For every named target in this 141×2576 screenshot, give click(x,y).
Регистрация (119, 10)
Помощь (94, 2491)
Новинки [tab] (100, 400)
----------
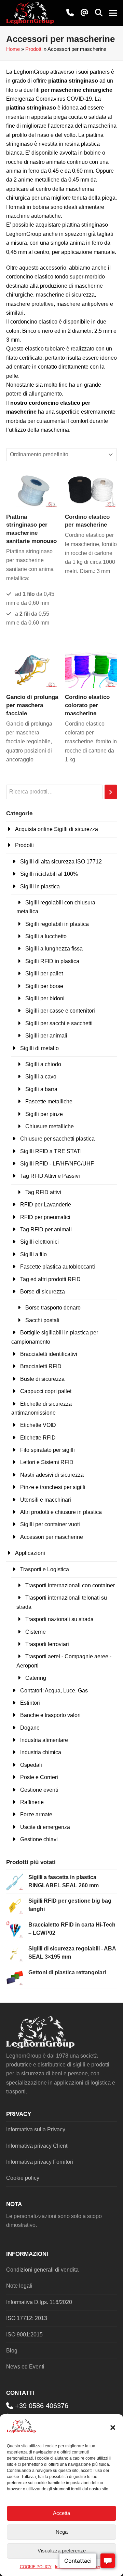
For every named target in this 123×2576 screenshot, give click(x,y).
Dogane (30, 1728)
----------
### Instructions to follow
Show every line of the listing containing the string "click" by copying it.

### Answer section
For every named target in this 141×2576 screenshot, give click(x,y).
For every named target in this 123×2576 screenshot, give click(x,y).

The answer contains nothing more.